The fear that inflation may be rearing its ugly head pounded financial stocks on Friday.

In early afternoon trading, the Philadelphia KBW Index fell 1% to its lowest point of the year. The AMEX Broker Dealer Index dropped 1.7%.

Bank and brokerage stocks began sliding from the opening bell, after the federal government reported that core inflation rate rose 0.8% in January -- the biggest jump in six years. The core rate, which excludes energy and food price, was driven higher by a combination of surging tobacco and automobile prices.

Of course, one month doesn't signal a trend, but Wall Street interpreted the inflation number in the worst possible light, selling government bonds in anticipation the

Fed

will have to hike interest rates more than previously feared.
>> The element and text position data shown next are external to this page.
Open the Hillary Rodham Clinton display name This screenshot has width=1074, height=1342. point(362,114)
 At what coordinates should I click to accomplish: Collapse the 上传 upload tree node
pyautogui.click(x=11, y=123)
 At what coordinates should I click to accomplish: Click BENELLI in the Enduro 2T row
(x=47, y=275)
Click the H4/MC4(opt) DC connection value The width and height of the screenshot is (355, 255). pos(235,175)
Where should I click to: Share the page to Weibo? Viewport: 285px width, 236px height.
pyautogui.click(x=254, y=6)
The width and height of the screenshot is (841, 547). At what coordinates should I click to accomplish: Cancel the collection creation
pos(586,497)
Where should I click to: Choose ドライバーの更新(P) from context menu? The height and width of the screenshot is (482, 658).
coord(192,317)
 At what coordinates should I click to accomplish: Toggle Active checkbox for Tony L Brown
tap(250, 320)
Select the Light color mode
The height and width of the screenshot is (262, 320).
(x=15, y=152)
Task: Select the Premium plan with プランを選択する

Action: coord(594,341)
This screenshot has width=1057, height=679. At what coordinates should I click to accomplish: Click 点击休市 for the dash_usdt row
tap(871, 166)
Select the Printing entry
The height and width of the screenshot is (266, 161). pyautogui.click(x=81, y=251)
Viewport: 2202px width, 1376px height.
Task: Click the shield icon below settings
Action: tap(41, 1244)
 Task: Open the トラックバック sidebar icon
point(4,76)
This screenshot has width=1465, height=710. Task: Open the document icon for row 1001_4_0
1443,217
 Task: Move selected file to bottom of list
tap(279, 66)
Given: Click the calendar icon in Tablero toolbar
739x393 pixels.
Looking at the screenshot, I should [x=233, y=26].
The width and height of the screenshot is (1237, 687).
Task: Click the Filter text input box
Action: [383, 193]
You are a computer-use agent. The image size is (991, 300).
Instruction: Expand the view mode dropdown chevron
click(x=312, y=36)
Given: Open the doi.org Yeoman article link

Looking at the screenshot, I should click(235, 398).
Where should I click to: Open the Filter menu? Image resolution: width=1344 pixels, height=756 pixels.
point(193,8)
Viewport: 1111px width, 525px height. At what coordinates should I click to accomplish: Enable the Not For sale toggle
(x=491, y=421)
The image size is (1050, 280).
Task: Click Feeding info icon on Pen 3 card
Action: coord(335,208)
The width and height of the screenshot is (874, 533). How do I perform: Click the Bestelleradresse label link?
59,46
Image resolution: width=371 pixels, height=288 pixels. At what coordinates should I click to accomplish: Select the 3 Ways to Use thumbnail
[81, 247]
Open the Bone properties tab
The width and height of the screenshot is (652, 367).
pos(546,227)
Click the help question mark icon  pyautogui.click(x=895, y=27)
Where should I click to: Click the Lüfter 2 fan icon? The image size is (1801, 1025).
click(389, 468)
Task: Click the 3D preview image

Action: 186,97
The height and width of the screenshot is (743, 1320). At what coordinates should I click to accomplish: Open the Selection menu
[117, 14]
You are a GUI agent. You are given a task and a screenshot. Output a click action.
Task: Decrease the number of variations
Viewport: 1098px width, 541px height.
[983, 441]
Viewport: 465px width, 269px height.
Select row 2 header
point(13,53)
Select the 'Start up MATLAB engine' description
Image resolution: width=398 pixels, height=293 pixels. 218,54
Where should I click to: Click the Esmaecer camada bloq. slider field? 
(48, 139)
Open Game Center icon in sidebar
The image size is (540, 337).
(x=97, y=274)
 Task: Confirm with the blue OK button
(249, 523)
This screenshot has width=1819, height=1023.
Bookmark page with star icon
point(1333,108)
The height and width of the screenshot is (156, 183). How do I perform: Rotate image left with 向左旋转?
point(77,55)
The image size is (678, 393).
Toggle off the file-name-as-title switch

A rapid rise in interest rates is often a stock market killer.

At midday, the yield on the 10-year Treasury bond was 6 basis points to 4.24%. (Bond yields move in the opposite direction of bond prices).

Ironically, it was just a week ago when some on Wall Street were starting to talk about another wave of mortgage refinancings, after the yield on the 10-year bond fell briefly below 4%.

The prospect of increasingly higher interest rates hit some financials harder than others, with

Morgan Stanley

(MWD)

falling farther than any other major bank or brokerage stock. In afternoon trading, shares of the big Wall Street firm were off $1.85, or 3.1%, to $57.76.

Overall, the stocks feeling it the most were shares of mortgage banks and Wall Street firms, with big bond-trading and debt-underwriting operations. Among that group, the stocks tumbling the most were

Bear Stearns

(BSC)

, down $2.35, or 2.3%, to $97.92;

Lehman Brothers

(LEH)

, off $1.72, or 1.9%, to $89.93;

Countrywide Financial

(CFC)

, down 74 cents, or 2%, to $35.31 and

Doral Financial

(DRL)

off $1.07, or 2.5%, to $42.16.

Also taking a beating were shares of

Fannie Mae

, down $1.98, or 3.3%, to $58.63 and

Freddie Mac

, off $1.44, or 2.3%, to $62.46.

Shares of the government-sponsored mortgage finance firms were reeling from the combination of rising bond yields and critical comments Thursday by Federal Reserve Chairman Alan Greenspan about the size of the two companies. In testimony before a congressional panel, Greenspan said limits should be placed on the size of each firm's mortgage portfolio.

Friday's events were another rude reminder of why financials may be a tough place for investors to make money in 2005.